19. The method according to claim 19, further comprising the step of providing a plurality of associated phonemic pronunciations to an input character string indicative of a word, and using the decision tree to generate a speech transcript of the word based on the probability data. Item 14. The method according to Item 14.

20. The method of claim 19, further comprising using the speech transcription to place a dictionary associated with a speech recognizer.

21. The method of claim 14, further comprising the step of providing a plurality of associated phoneme pronunciations to an input string representing a word, and assigning a numerical score to each of said plurality of pronunciations using said decision tree. the method of.

22. An apparatus for generating at least one phonetic pronunciation for an input character sequence that forms a word selected from a predetermined alphabet and adheres firmly to a predetermined syntax.

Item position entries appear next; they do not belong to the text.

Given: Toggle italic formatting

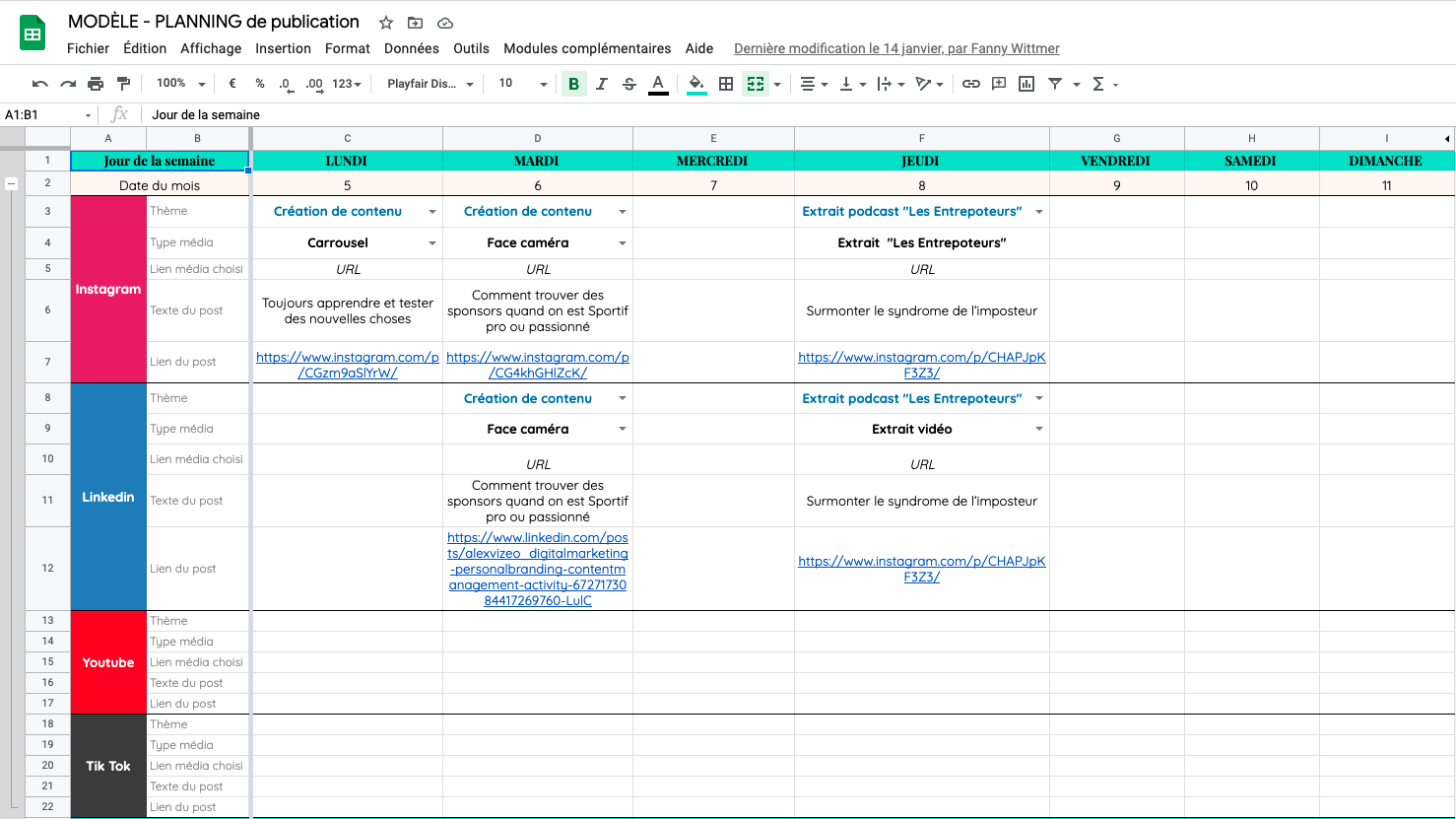Looking at the screenshot, I should [602, 84].
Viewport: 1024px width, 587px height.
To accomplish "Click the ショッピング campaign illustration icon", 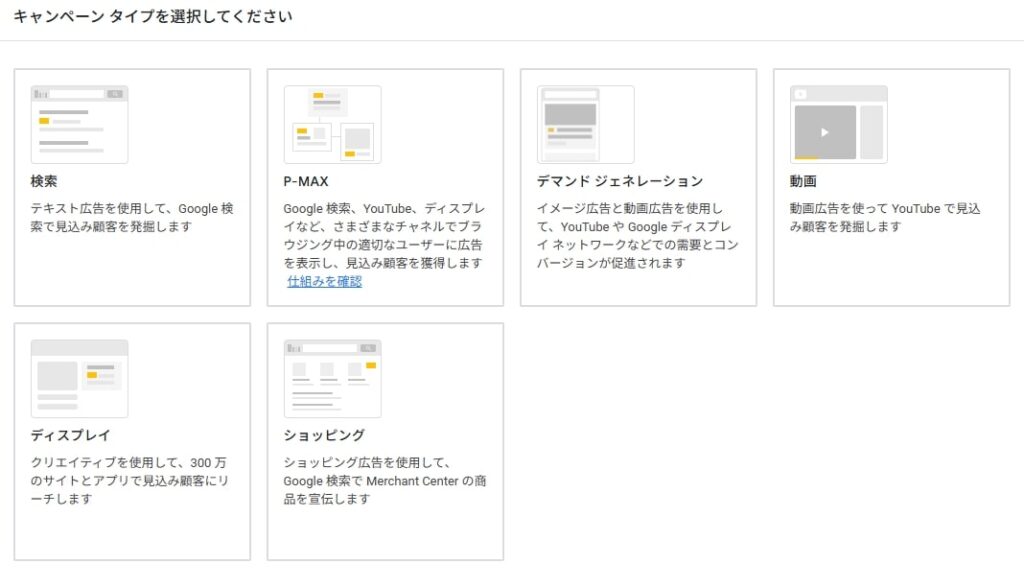I will [332, 378].
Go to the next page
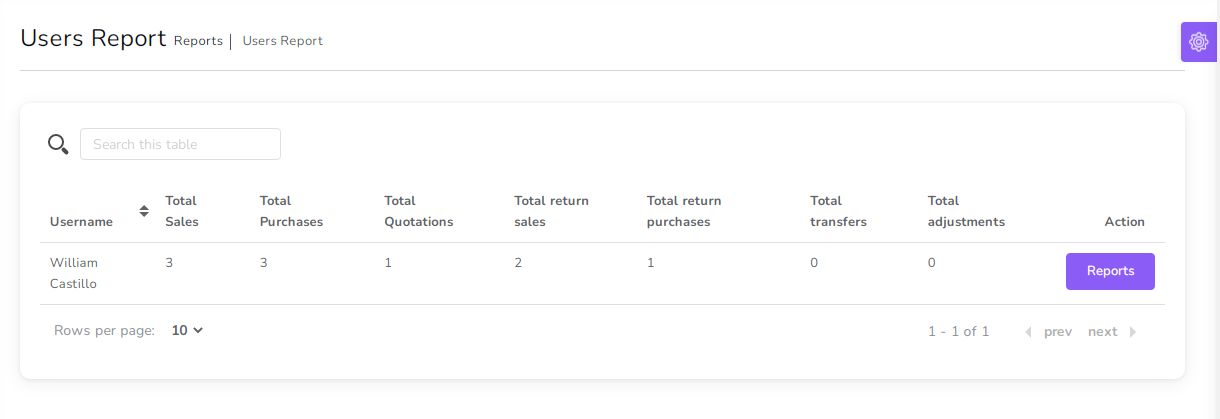The height and width of the screenshot is (419, 1220). pos(1112,331)
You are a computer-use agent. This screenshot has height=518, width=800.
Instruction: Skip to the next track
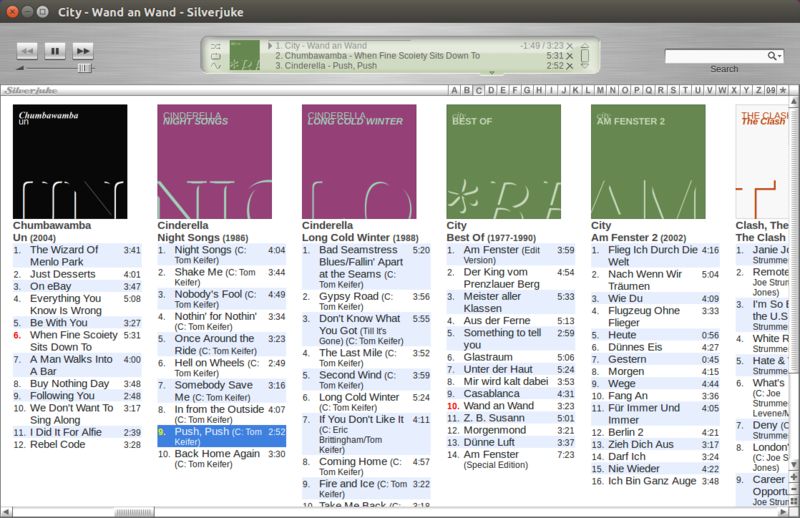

An input device receiving syntax data indicative of the syntax of the words in the sequence; a computer storage device storing a plurality of text-based decision trees comprising questions indicative of predetermined characteristics of the input sequence; The predetermined characteristic, comprising a character-related question relating to the sequence, and further including a characteristic selected from a group consisting of a syntax-related question, a context-related question, a dialect-related question or a combination thereof; Predetermined input sequence The text-based decision tree comprising internal nodes representing gender questions; the text-based decision tree further comprising leaf nodes indicating probability data associating each of the characters with a plurality of phoneme pronunciations; and processing the input character sequence. And a text-based pronunciation generator for generating a first set of phonetic pronunciations corresponding to the input character sequence based on the text-based decision tree. Characteristic speech pronunciation generation device.

23. A phoneme coupled to the text-based pronunciation generator for processing the first set, generating a second set of scored phonetic pronunciations indicative of at least one phonetic pronunciation of the input sequence. 23. The apparatus of claim 22, further comprising a mixed tree score evaluator.